Dans un arrêt du 1 février 2023 (Cass. soc., 1er févr. 2023, no 21-24271), La Cour de cassation précise qu'il appartient au juge des référés de mettre fin aux trouble manifestement illicite que constitue la rupture d'un contrat de travail d'un lanceur d'alerte, et ce même en présence d'une contestation sérieuse.

A l'origine de l'affaire, une salariée est engagée le 1er septembre 2014 par la société Thales en qualité de responsable de la transformation des infrastructures centrales. Elle est ensuite engagée en 2017 par la société Thales six GTS.

Le 24 mars 2019, la salariée saisit le comité d'éthique du groupe Thales pour signaler des faits susceptibles d'être qualifiés de corruption, et met en cause l'un de ses anciens collaborateurs ainsi que son employeur.

Suite à cette alerte, et estimant être l'objet d'un harcèlement, la salariée informe le comité d'éthique de l'entreprise de cette situation.

Néanmoins, le comité d'éthique du groupe conclut à l'absence de situation contraire aux règles et principes éthiques.

En mai 2020, la salariée est licenciée. Elle saisit donc la formation des référés de la juridiction prud'homale afin que soit constaté la nullité de son licenciement. Il convient de préciser que la lettre de notification du licenciement était motivée au regard de faits portant sur le travail de la salariée et qu'aucune référence au signalement auprès du comité d'éthique n'était mentionné dans la lettre.

Pour la salariée, le licenciement était nul car intervenu en violation des dispositions protectrices des lanceurs d'alerte (notamment les articles 6 et 8 de la loi dite « Sapin 2 » et L.1132- 4 du code du travail). Elle demandait donc sa réintégration dans l'entreprise.

En première instance comme en appel, le juge des référés rejette sa requête en estimant que le litige relevait non pas de la compétence du juge des référés, mais de la juridiction du fond.

Pour le juge d'appel, « Les pièces et moyens de droits fournis par la salariée n'ont pas permis d'établir et de démontrer un lien évident et non équivoque de cause à effet entre le fait d'avoir lancé une alerte et le licenciement pour cause réelle et sérieuse, De plus les représailles envers la salariée n'étaient pas davantage établies, en sorte qu'il n'y a pas eu violation du statut protecteur prévu par les dispositions de l'article L.1132-3-3 du code du travail ». De ce fait, « l'appréciation du motif de licenciement de la salariée relevait exclusivement des juges du fond. »

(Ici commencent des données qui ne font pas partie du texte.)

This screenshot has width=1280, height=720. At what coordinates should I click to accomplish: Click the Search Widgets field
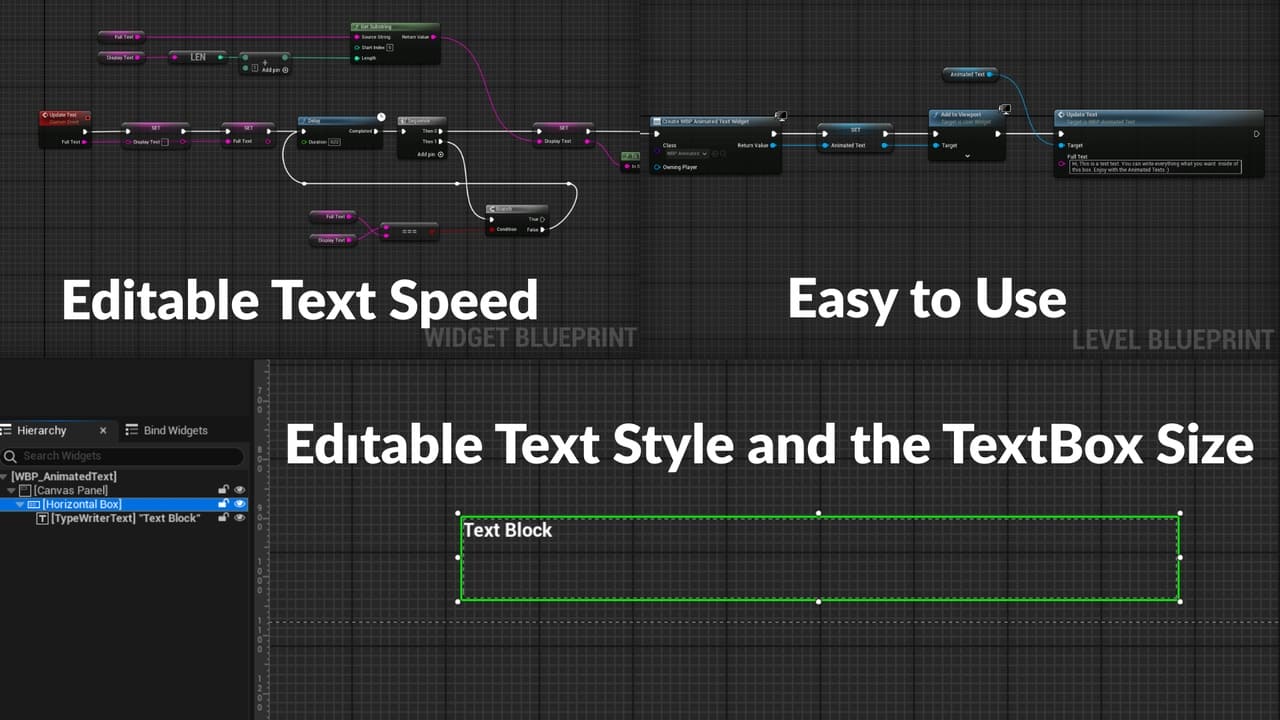[x=125, y=456]
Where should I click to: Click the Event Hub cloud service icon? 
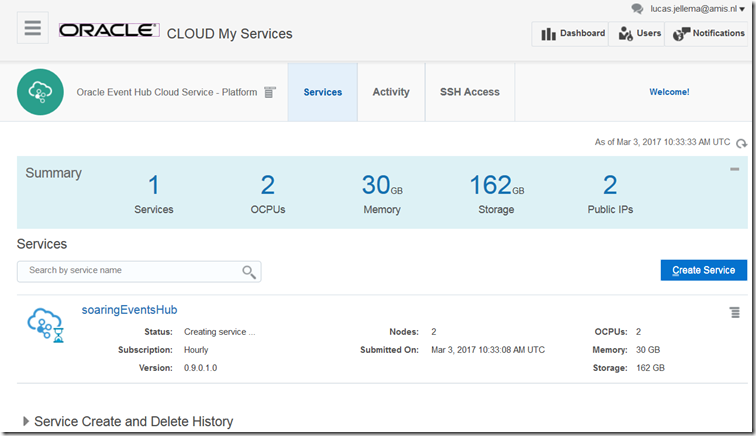(40, 92)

Rappelons à toutes fins utiles que la compétence du juge prud'homal en matière de référé est encadrée par les articles R.1455-5 et R. 1455-6 du code du travail.

C’est ainsi qu’aux termes de l'article R.1455-5: «  Dans tous les cas d'urgence, la formation de référé peut, dans la limite de la compétence des conseils de prud'hommes, ordonner toutes les mesures qui ne se heurtent à aucune contestation sérieuse ou que justifie l'existence d'un différend. »

L'article R.1455-6 du code du travail précise quant à lui que « la formation de référé peut toujours même en présence d'une contestation sérieuse, prescrire les mesures conservatoires ou de remise en état qui s'imposent pour prévenir un dommage imminent ou pour faire cesser un trouble manifestement illicite ».

La Cour de cassation casse l'arrêt d'appel pour violation de la loi et au visa des articles L.1132-3-3 du code du travail (dans sa rédaction antérieure à la loi n°2022- 401 du 21 mars 2022), L.1132- 4 et R.1455- 6 du même code.

Pour la Haute juridiction, la cour d'appel a inversé la charge de la preuve en exigeant de la salariée la preuve du lien de causalité entre l'alerte et le licenciement. Dès lors que la salariée avait établi la présomption de discrimination, le juge des référés aurait dû exiger de l'employeur une justification du licenciement par des éléments objectifs étrangers au signalement.

La décision est justifiée au regard des dispositions de l'article R.1455-6 du code du travail, qui prévoient que le juge des référés est bien compétent pour prendre les mesures qui s'imposent, même en cas d'une présence de contestation sérieuse.

Par cet arrêt, la Cour de cassation renforce donc clairement la protection du lanceur d'alerte, qui pourra obtenir un examen de l'atteinte à sa protection par le biais d'une procédure beaucoup plus rapide.